Input:
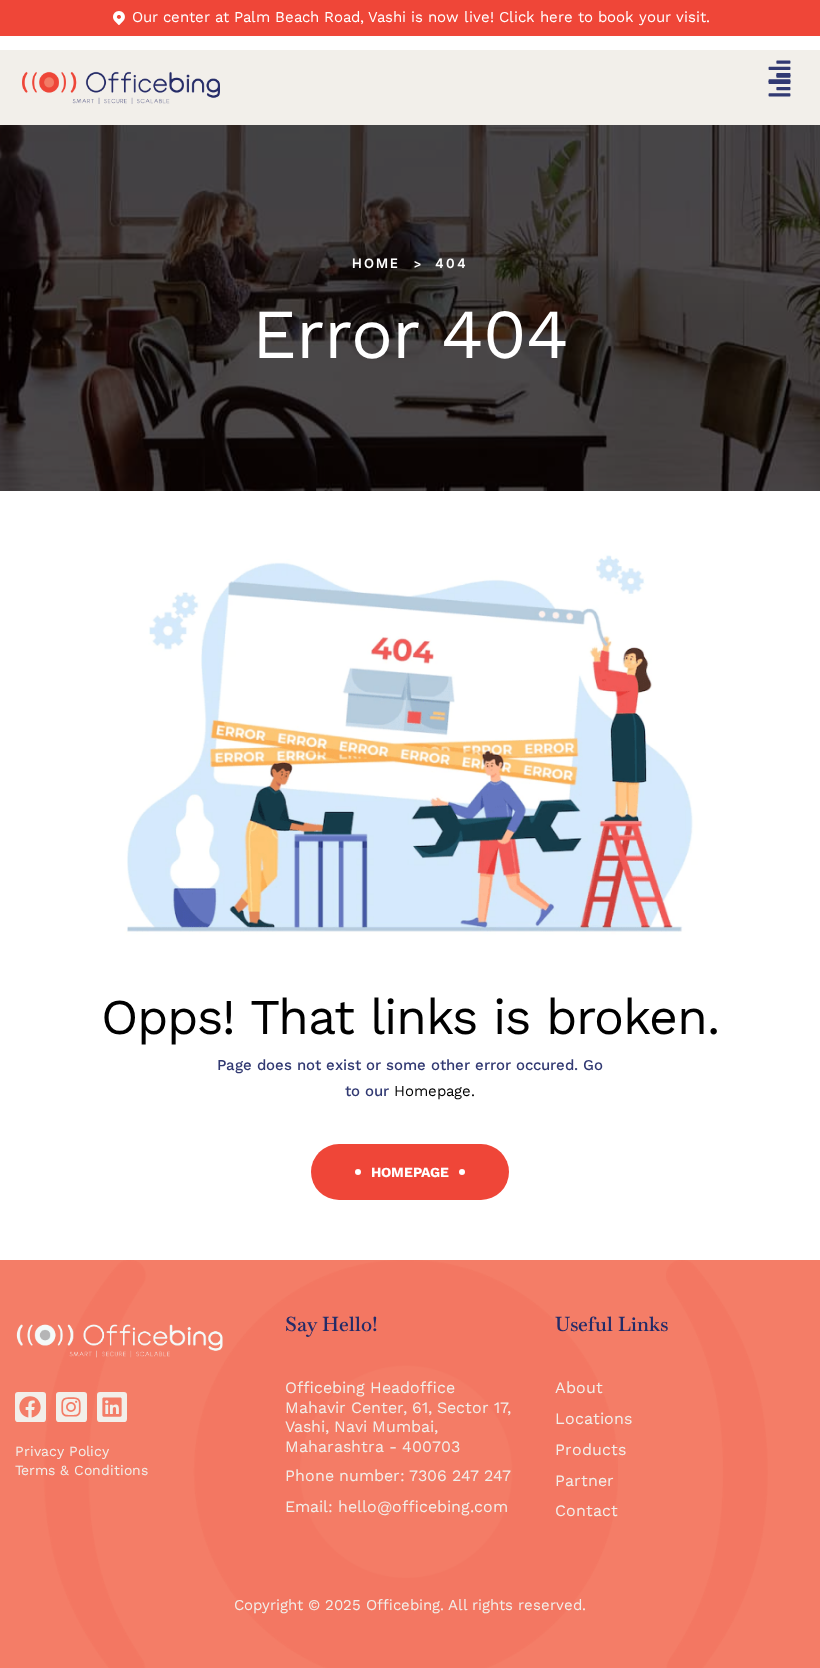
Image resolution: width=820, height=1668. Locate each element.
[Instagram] (71, 1407)
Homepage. (434, 1091)
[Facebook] (30, 1407)
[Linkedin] (112, 1407)
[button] (780, 73)
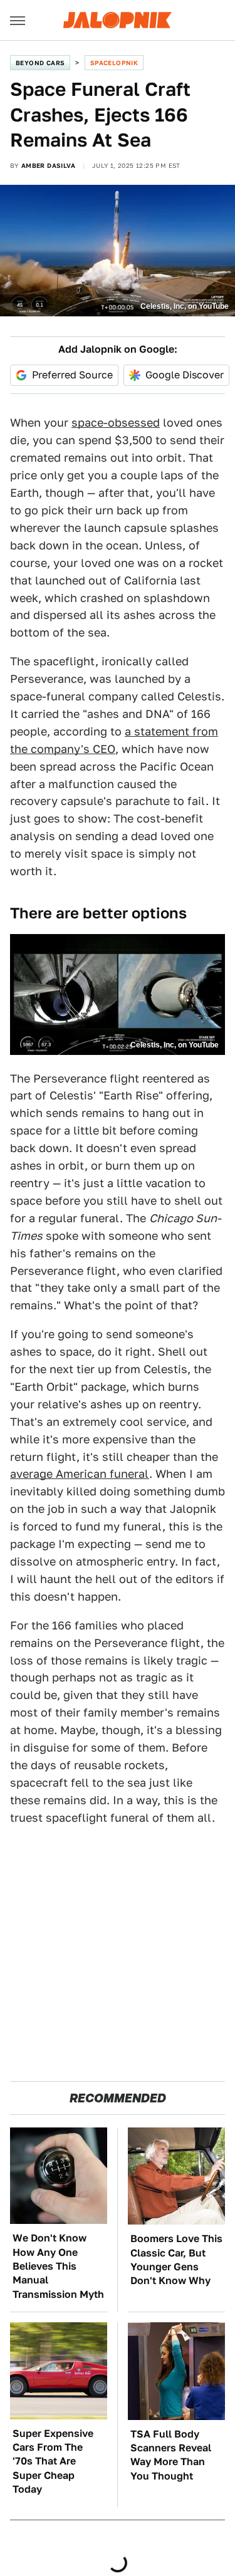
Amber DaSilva (48, 165)
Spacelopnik (114, 62)
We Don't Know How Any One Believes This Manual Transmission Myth (58, 2266)
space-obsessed (115, 422)
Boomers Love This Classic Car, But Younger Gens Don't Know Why (176, 2260)
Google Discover (184, 375)
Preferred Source (72, 375)
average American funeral (79, 1473)
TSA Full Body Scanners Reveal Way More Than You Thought (170, 2455)
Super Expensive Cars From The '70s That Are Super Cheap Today (53, 2462)
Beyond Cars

What the task asks: Check each line above for the string "Know" and show the ones that have it.

Output for this exercise:
We Don't Know How Any One Believes This Manual Transmission Myth (58, 2266)
Boomers Love This Classic Car, But Younger Gens Don't Know Why (176, 2260)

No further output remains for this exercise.